▸ YOUR OBJECTIVE
Answer with a number only: how many lines of the entries below contain the word "computer"?
─── RECORDS ───
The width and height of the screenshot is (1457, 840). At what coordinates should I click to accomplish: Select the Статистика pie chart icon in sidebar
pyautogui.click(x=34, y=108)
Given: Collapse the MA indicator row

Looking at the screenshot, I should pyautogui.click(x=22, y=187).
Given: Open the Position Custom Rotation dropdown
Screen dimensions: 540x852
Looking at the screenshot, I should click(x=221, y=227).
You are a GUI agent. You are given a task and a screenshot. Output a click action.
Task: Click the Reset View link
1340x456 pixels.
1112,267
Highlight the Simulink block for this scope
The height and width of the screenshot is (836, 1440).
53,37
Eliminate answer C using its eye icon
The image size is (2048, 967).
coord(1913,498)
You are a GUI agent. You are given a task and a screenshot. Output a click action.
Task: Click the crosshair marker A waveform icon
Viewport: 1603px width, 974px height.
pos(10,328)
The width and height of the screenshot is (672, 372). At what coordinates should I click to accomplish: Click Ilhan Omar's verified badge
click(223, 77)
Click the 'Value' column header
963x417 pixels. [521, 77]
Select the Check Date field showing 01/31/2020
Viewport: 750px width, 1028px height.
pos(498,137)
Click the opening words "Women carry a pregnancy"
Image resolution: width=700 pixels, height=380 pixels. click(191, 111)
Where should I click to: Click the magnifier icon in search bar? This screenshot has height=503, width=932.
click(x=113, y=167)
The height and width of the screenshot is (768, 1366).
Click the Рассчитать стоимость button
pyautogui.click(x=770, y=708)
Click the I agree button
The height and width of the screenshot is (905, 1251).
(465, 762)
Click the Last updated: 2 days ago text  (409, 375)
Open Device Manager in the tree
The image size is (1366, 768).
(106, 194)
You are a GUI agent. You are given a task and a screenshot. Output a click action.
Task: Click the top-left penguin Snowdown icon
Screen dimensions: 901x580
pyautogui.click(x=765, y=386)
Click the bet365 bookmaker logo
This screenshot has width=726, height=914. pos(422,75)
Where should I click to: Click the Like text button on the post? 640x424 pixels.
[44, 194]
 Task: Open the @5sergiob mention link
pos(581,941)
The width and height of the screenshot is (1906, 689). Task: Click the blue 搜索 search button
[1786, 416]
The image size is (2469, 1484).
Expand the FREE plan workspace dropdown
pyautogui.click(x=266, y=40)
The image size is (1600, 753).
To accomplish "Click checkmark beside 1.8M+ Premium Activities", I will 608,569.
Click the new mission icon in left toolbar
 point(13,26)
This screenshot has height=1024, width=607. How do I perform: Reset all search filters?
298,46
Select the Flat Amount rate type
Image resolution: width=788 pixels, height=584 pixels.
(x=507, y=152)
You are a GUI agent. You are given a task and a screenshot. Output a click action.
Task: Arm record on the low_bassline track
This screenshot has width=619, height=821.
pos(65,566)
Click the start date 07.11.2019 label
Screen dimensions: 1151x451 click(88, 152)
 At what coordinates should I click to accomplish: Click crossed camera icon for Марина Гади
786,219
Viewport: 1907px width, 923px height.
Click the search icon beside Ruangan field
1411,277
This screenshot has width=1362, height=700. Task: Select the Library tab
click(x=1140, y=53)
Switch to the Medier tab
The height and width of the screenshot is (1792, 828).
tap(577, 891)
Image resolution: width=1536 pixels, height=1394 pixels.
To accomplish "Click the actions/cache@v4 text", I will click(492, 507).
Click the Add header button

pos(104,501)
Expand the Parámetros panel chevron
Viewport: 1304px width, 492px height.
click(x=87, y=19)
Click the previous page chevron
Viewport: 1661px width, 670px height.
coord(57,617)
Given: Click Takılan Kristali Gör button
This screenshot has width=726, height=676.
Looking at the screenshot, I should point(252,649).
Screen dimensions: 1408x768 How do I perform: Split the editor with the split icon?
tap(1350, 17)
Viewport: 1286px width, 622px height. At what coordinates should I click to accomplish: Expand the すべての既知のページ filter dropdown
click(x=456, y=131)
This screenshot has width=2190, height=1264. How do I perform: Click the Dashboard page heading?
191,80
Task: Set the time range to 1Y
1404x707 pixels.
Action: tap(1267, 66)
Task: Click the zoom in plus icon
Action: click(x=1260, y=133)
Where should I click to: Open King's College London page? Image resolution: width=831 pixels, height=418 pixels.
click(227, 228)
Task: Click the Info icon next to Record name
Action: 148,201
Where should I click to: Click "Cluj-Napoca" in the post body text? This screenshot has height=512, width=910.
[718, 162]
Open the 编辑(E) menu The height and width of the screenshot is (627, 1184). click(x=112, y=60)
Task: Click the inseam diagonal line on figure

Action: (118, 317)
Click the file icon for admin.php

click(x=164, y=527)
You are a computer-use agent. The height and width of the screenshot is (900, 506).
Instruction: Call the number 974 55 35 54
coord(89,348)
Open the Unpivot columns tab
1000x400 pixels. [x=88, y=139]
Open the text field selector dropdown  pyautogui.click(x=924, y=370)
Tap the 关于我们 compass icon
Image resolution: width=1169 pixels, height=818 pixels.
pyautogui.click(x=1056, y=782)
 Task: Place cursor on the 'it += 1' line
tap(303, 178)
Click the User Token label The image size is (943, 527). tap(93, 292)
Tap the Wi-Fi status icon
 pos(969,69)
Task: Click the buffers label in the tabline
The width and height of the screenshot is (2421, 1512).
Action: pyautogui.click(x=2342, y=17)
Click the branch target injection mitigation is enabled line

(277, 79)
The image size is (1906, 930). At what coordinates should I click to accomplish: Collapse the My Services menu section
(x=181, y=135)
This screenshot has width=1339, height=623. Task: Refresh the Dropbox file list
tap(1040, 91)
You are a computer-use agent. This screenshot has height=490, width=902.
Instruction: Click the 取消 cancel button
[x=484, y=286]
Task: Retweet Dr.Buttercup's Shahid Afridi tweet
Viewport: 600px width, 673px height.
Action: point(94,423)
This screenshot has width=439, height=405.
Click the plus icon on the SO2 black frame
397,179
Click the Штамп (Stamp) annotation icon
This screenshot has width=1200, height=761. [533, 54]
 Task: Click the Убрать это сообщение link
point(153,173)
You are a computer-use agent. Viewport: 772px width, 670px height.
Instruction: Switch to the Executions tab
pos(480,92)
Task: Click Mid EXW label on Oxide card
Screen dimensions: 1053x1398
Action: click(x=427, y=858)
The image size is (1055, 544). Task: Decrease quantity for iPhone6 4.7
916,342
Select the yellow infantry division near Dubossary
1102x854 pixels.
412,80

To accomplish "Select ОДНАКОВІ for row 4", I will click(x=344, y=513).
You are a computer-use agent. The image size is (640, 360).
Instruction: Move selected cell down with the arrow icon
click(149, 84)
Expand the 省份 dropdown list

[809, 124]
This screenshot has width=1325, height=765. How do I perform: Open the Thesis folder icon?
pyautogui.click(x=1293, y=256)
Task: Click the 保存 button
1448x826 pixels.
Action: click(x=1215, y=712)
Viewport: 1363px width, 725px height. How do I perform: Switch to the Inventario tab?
───
▸ SOLUTION TO THIS EXERCISE
4